• _Supplied data_

::::

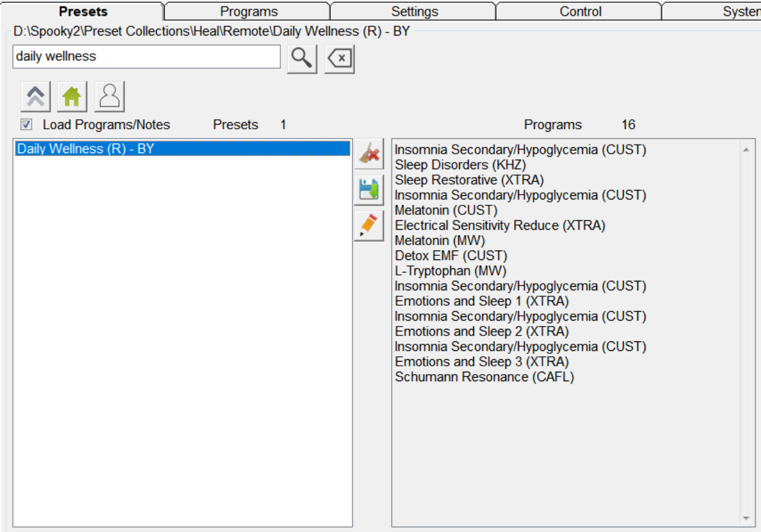
Task: Switch to the Programs tab
Action: (248, 11)
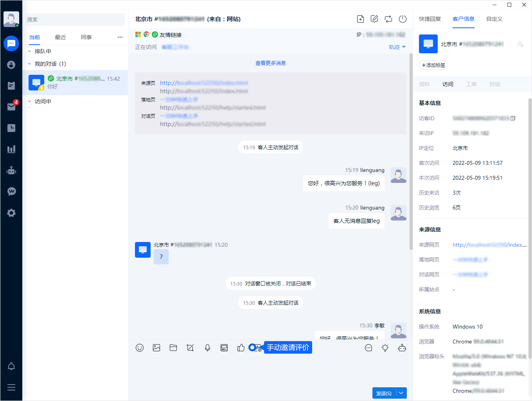Switch to the 快捷回复 tab
This screenshot has height=401, width=532.
pyautogui.click(x=430, y=19)

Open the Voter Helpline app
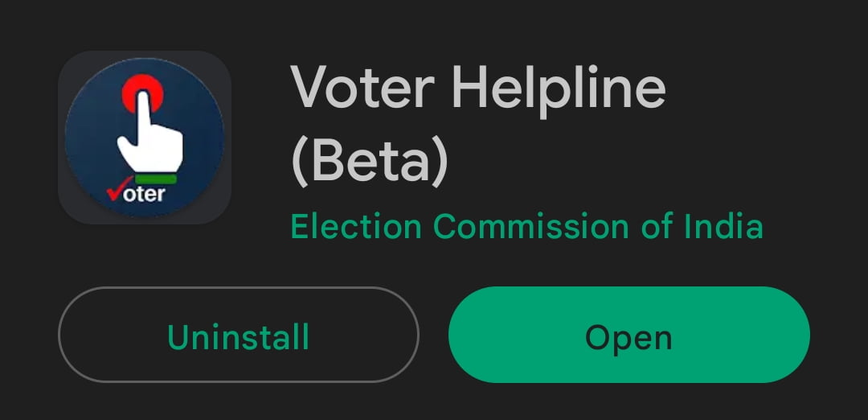(x=628, y=335)
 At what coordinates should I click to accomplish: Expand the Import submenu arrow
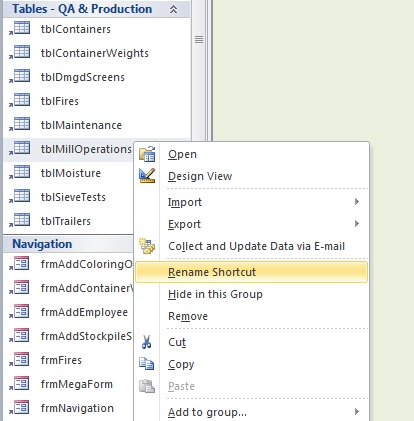pyautogui.click(x=357, y=202)
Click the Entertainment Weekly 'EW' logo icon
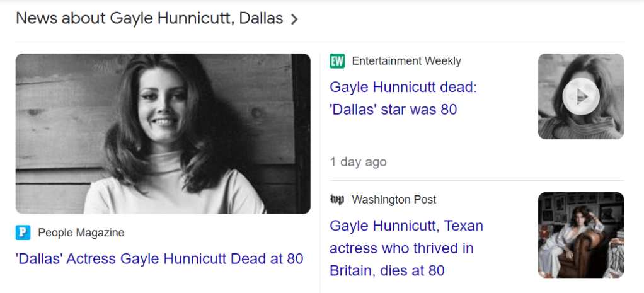 (x=337, y=61)
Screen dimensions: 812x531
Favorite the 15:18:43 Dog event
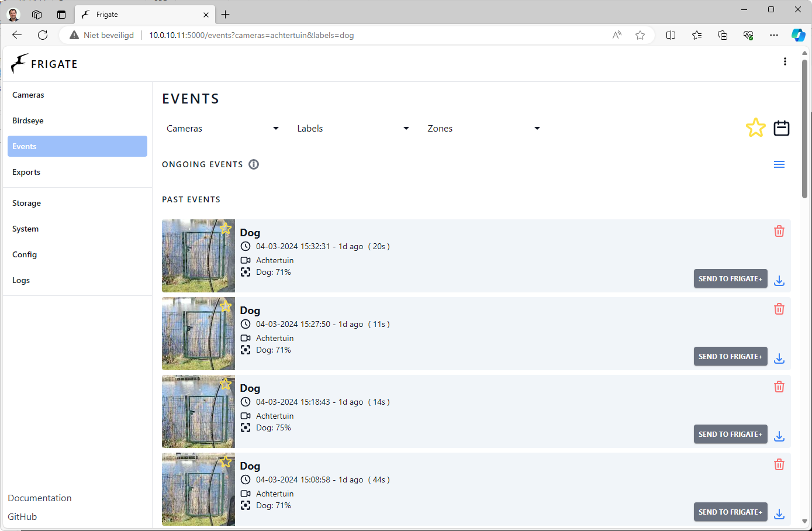[226, 384]
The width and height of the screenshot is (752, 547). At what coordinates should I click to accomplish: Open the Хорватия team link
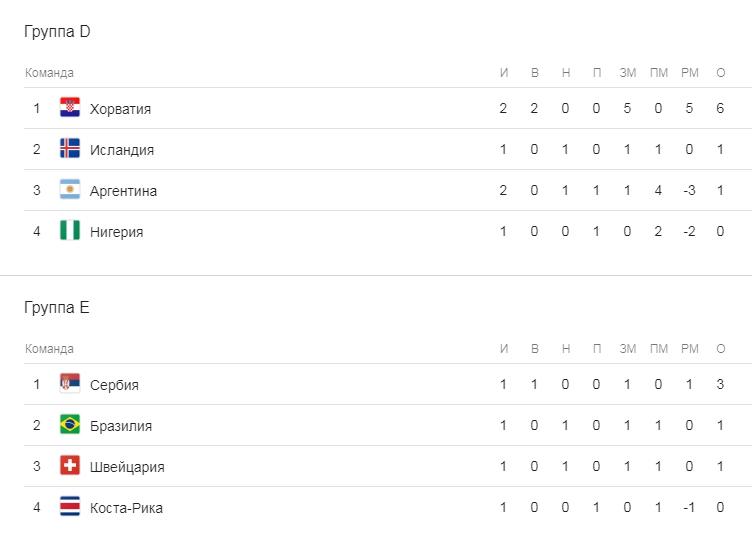pyautogui.click(x=120, y=109)

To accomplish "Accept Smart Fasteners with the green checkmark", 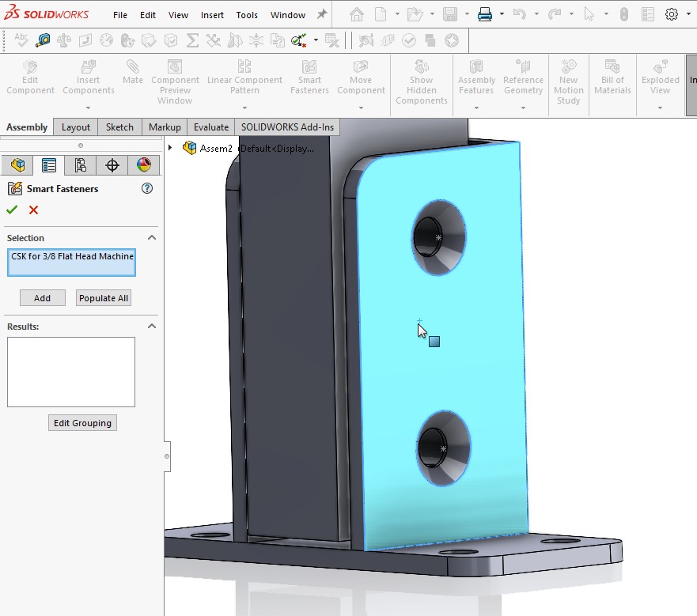I will click(12, 210).
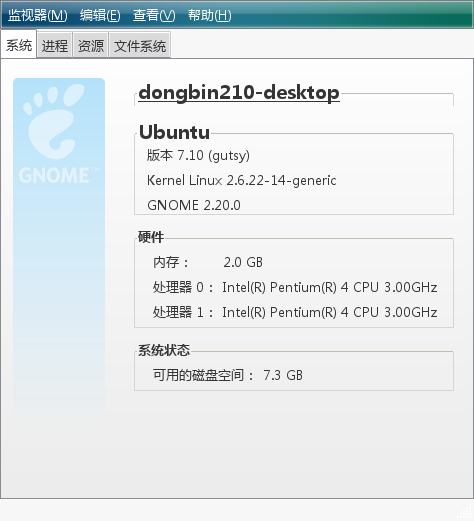The image size is (474, 521).
Task: Open the 查看(V) menu
Action: pyautogui.click(x=154, y=15)
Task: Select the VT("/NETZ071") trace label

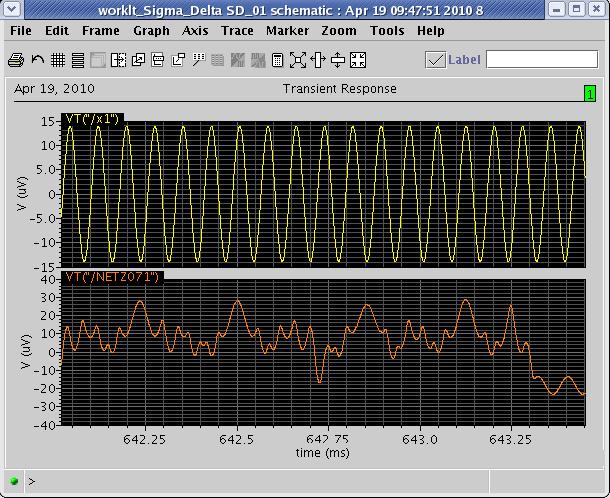Action: pos(111,277)
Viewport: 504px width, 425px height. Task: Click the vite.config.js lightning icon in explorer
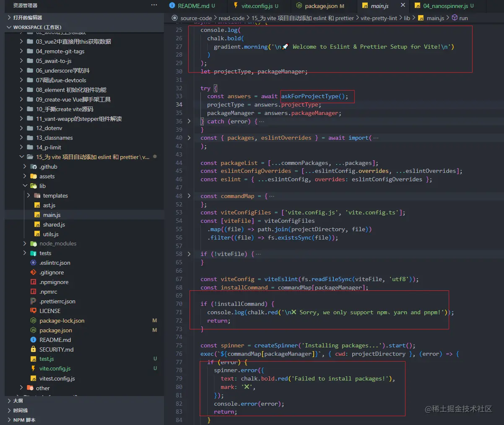(34, 368)
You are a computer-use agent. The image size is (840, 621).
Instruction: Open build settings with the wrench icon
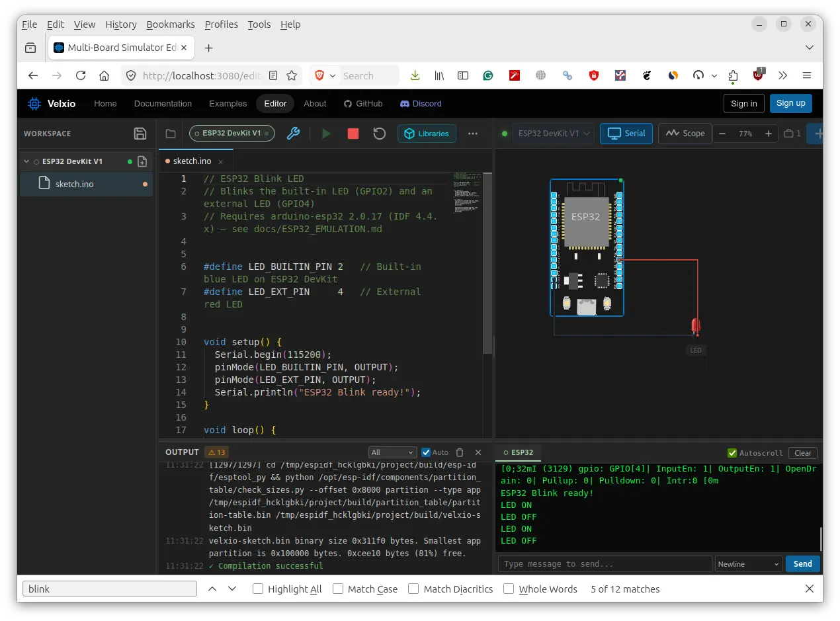point(293,133)
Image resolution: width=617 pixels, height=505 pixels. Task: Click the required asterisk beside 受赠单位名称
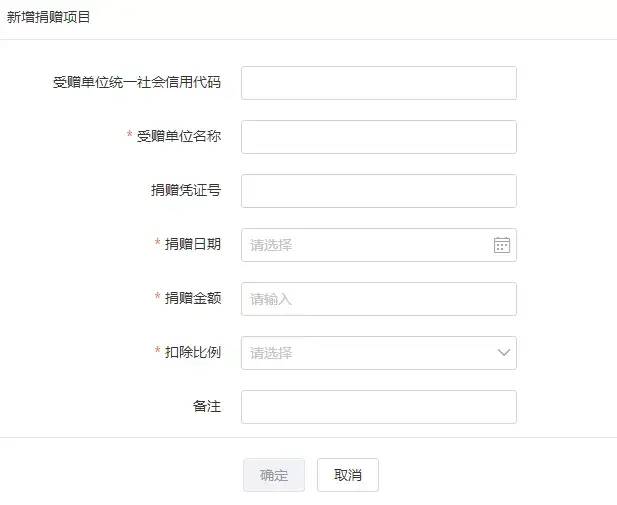click(x=129, y=134)
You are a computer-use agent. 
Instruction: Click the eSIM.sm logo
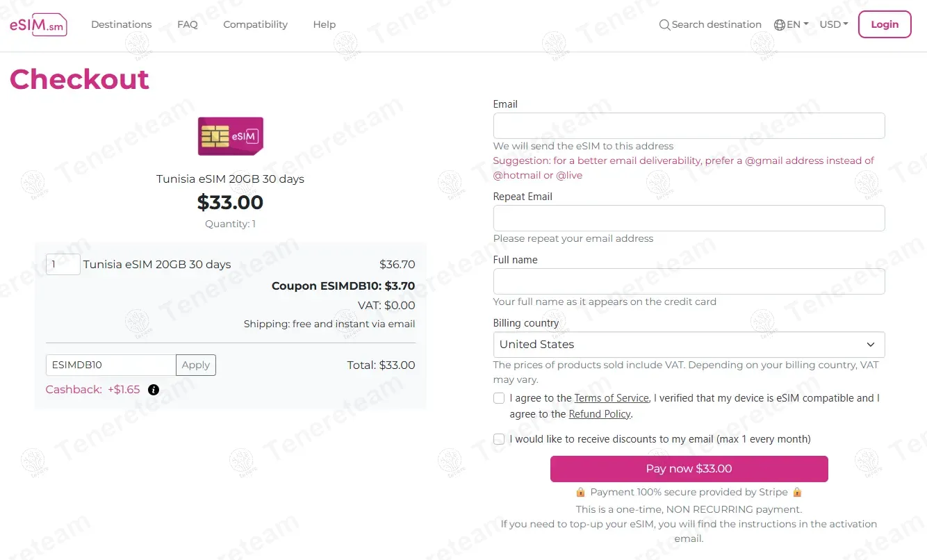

::::

• _Directions_
Omit the pictures and return exactly the lines from the line containing "Instruction: Open build" through the final line of the material above, both ends included.

• _Result_
Instruction: Open build settings with the wrench icon
point(293,133)
Image resolution: width=617 pixels, height=505 pixels. Task: Click the required asterisk beside 受赠单位名称
click(x=129, y=134)
You are a computer-use agent. 
Instruction: Click the eSIM.sm logo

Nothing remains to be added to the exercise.